● **Data for processing**:
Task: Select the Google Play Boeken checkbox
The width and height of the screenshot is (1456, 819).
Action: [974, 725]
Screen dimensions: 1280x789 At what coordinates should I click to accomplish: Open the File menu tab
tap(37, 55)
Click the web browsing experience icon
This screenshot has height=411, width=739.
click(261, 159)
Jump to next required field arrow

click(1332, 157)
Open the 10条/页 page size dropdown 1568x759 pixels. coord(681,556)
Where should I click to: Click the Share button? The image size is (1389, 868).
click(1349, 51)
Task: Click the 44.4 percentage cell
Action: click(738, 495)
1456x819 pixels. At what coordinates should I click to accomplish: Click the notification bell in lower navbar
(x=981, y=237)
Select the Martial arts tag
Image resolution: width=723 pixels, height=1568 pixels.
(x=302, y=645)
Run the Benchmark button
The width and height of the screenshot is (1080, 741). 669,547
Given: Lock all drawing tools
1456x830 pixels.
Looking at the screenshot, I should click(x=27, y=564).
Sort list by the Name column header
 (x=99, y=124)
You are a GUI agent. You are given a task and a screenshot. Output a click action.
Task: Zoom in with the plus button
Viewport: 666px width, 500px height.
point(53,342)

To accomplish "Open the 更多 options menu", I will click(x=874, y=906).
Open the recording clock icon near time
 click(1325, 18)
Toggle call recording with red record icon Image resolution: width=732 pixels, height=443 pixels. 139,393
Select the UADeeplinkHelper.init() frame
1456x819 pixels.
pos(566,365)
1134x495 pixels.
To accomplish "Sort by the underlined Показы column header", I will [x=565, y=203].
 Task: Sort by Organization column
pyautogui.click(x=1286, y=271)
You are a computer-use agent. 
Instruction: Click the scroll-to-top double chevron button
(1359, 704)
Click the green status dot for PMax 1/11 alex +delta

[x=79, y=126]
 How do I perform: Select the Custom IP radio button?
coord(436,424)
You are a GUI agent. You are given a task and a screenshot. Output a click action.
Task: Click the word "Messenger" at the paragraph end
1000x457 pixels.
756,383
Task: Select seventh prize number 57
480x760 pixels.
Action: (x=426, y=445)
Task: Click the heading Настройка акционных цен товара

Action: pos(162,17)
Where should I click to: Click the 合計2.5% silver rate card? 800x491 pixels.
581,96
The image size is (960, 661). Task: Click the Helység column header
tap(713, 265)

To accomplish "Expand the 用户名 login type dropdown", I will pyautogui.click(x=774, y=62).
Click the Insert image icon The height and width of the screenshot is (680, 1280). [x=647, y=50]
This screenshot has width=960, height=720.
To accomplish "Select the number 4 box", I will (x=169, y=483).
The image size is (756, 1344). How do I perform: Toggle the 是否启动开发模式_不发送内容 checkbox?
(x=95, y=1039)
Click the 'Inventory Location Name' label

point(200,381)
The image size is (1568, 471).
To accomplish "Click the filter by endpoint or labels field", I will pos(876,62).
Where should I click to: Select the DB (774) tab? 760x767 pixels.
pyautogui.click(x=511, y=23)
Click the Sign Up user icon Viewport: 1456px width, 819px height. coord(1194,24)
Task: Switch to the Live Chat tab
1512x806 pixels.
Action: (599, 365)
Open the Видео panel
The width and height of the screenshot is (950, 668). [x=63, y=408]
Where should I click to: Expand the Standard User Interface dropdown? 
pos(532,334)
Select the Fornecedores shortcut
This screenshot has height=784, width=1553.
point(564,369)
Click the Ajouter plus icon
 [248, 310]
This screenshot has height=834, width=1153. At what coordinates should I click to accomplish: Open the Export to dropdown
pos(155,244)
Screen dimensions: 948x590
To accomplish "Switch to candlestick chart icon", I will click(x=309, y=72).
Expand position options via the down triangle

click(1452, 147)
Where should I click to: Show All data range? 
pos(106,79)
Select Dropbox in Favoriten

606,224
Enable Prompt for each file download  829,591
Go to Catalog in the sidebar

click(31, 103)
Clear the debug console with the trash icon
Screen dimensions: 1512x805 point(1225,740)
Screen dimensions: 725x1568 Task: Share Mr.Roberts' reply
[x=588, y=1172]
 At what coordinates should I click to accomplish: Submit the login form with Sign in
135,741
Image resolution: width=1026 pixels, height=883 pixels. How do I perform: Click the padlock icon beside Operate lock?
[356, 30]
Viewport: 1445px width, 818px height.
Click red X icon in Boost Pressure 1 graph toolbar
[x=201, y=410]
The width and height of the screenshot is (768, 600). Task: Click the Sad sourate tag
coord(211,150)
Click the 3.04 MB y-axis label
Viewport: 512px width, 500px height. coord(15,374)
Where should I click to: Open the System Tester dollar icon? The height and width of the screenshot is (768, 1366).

● **What you have to do**: Copy the listing above word for word, from its first line down to and including the line that contains "The width and height of the screenshot is (1080, 741).".

● **Full answer**:
Task: Select the Google Play Boeken checkbox
The width and height of the screenshot is (1456, 819).
Action: [974, 725]
Screen dimensions: 1280x789 At what coordinates should I click to accomplish: Open the File menu tab
tap(37, 55)
Click the web browsing experience icon
This screenshot has height=411, width=739.
click(261, 159)
Jump to next required field arrow

click(1332, 157)
Open the 10条/页 page size dropdown 1568x759 pixels. coord(681,556)
Where should I click to: Click the Share button? The image size is (1389, 868).
click(1349, 51)
Task: Click the 44.4 percentage cell
Action: click(738, 495)
1456x819 pixels. At what coordinates should I click to accomplish: Click the notification bell in lower navbar
(x=981, y=237)
Select the Martial arts tag
Image resolution: width=723 pixels, height=1568 pixels.
(x=302, y=645)
Run the Benchmark button
The width and height of the screenshot is (1080, 741). 669,547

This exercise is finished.